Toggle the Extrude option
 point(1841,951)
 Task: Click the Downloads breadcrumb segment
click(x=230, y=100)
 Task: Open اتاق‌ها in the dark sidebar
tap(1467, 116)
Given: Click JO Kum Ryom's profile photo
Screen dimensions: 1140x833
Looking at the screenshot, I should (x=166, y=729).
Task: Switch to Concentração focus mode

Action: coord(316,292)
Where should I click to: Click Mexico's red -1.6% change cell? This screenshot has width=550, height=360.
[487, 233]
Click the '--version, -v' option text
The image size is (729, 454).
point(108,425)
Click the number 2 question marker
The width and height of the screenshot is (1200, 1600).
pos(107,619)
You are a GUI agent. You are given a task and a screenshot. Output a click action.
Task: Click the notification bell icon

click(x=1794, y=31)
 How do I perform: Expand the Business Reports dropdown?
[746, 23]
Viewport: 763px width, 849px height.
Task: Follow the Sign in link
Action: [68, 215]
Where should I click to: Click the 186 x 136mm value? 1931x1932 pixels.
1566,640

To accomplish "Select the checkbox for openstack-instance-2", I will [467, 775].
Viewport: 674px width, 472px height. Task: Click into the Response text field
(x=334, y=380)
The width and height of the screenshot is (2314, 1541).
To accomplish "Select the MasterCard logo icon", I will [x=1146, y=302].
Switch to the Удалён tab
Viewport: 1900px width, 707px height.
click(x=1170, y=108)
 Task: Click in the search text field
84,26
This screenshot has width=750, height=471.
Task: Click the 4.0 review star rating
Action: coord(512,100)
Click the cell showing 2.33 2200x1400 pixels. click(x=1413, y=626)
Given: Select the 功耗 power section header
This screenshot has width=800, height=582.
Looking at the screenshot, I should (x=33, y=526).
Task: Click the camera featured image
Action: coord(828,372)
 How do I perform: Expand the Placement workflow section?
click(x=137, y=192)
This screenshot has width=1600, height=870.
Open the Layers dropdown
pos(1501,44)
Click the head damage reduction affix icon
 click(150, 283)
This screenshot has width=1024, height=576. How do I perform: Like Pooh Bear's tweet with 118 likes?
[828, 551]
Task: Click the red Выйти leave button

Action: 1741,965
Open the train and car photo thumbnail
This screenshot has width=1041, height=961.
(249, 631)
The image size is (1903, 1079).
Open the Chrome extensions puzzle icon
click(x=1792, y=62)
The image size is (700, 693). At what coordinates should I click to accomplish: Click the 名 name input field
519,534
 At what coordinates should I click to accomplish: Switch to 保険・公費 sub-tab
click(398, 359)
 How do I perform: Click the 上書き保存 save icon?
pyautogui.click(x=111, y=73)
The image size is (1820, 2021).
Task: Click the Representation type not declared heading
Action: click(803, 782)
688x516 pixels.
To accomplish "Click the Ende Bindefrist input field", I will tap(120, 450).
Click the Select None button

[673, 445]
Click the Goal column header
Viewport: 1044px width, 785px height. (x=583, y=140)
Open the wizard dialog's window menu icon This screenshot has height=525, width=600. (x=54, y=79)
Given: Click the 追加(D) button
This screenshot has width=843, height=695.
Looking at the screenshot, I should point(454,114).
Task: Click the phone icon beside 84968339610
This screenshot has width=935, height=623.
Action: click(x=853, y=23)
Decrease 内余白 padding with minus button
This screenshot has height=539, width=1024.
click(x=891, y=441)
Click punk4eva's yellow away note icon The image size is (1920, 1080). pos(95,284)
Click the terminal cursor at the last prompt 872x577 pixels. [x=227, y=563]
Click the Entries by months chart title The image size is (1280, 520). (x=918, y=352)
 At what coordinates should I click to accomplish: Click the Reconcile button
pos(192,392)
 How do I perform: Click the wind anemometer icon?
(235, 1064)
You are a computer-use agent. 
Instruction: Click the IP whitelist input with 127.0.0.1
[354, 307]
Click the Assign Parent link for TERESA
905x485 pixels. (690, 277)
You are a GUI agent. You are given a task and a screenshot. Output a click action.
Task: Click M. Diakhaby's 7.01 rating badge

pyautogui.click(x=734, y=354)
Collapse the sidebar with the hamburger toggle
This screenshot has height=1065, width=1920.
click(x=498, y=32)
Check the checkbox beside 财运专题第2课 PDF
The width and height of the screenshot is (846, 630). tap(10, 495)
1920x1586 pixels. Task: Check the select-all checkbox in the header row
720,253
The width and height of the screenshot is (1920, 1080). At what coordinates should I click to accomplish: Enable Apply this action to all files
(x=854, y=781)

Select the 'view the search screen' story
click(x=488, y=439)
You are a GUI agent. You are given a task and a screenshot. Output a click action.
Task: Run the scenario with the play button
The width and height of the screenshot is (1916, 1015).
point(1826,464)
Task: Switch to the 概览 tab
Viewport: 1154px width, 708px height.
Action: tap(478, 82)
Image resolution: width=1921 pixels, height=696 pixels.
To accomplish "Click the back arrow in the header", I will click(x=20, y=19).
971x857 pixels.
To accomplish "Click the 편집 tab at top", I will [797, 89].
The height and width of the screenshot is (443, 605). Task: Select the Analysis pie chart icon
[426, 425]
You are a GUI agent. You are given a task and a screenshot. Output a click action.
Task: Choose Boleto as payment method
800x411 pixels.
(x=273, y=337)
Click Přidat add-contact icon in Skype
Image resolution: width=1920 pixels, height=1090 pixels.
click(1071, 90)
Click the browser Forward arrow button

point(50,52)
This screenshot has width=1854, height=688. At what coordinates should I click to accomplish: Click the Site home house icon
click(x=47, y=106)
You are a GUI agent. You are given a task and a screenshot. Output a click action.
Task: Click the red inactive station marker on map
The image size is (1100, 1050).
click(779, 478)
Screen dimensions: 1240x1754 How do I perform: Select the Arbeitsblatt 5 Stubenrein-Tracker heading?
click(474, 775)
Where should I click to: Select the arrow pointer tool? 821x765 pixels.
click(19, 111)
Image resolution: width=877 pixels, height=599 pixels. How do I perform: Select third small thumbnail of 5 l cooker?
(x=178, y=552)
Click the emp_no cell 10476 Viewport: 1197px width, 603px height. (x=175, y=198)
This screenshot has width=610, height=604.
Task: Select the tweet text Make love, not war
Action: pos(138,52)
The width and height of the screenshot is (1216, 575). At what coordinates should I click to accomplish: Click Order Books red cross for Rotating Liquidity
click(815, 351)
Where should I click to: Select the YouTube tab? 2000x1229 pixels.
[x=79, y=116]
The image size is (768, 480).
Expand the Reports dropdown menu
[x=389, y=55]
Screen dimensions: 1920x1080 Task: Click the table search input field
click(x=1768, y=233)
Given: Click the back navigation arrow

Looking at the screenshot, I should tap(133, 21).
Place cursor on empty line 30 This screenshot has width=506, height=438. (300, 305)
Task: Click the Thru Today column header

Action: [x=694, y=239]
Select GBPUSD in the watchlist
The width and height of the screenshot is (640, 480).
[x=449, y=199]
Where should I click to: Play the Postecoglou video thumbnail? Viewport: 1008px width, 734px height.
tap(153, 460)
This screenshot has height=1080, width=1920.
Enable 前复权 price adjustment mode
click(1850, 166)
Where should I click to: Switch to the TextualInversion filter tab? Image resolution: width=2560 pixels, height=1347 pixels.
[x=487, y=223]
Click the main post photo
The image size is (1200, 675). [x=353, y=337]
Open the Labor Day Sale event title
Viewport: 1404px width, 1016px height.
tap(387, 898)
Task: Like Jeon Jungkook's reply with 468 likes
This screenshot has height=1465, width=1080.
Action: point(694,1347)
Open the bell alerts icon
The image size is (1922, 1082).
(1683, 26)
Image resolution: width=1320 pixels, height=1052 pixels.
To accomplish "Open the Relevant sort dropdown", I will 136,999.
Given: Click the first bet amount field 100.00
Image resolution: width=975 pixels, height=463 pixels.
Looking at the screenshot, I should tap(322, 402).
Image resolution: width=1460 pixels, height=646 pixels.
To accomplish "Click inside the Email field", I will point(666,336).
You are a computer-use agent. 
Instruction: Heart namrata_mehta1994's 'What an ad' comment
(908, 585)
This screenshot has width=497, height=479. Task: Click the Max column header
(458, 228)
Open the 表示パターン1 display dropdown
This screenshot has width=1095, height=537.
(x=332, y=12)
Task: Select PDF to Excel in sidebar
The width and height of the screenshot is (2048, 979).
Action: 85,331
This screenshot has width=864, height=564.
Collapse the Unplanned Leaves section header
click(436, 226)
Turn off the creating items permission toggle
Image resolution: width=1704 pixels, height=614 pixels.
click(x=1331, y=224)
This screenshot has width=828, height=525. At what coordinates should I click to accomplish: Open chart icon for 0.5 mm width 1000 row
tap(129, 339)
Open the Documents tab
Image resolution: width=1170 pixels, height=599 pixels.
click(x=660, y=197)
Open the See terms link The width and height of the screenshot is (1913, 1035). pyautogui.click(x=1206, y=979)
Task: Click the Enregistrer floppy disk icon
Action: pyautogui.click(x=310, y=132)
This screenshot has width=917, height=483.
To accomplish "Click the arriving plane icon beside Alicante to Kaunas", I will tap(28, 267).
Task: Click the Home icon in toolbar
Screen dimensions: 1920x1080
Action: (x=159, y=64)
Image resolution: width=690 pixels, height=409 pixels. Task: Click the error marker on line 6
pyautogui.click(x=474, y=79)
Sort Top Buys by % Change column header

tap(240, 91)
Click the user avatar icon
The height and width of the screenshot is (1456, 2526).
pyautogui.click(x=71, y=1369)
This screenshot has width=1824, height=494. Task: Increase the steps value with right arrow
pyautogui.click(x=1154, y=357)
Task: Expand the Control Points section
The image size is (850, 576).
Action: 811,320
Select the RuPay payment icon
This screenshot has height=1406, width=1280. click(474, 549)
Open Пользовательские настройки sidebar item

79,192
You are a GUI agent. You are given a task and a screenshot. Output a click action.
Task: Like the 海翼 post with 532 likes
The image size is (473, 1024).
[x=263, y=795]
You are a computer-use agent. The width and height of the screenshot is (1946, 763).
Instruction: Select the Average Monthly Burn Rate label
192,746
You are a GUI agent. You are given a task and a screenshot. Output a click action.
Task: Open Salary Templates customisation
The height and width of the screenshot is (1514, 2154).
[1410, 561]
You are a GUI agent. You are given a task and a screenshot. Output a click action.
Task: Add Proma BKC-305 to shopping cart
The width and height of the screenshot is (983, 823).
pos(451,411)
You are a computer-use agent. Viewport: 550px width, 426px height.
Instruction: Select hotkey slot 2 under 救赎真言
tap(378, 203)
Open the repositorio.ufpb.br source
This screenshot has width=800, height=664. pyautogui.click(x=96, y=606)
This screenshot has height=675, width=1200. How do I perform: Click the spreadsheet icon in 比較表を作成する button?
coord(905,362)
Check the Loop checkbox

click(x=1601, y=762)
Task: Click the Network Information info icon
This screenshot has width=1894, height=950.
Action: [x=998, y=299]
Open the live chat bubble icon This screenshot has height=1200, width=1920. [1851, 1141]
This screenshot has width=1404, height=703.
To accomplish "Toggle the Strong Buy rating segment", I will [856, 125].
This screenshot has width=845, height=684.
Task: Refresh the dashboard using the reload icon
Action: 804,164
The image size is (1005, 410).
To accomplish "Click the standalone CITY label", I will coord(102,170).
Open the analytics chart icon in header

- **Challenge**:
Print the entries again without any change, starting at the line containing "Click the emp_no" and ending at the line containing "Action: pos(138,52)".

- **Response**:
Click the emp_no cell 10476 Viewport: 1197px width, 603px height. (x=175, y=198)
This screenshot has width=610, height=604.
Task: Select the tweet text Make love, not war
Action: pos(138,52)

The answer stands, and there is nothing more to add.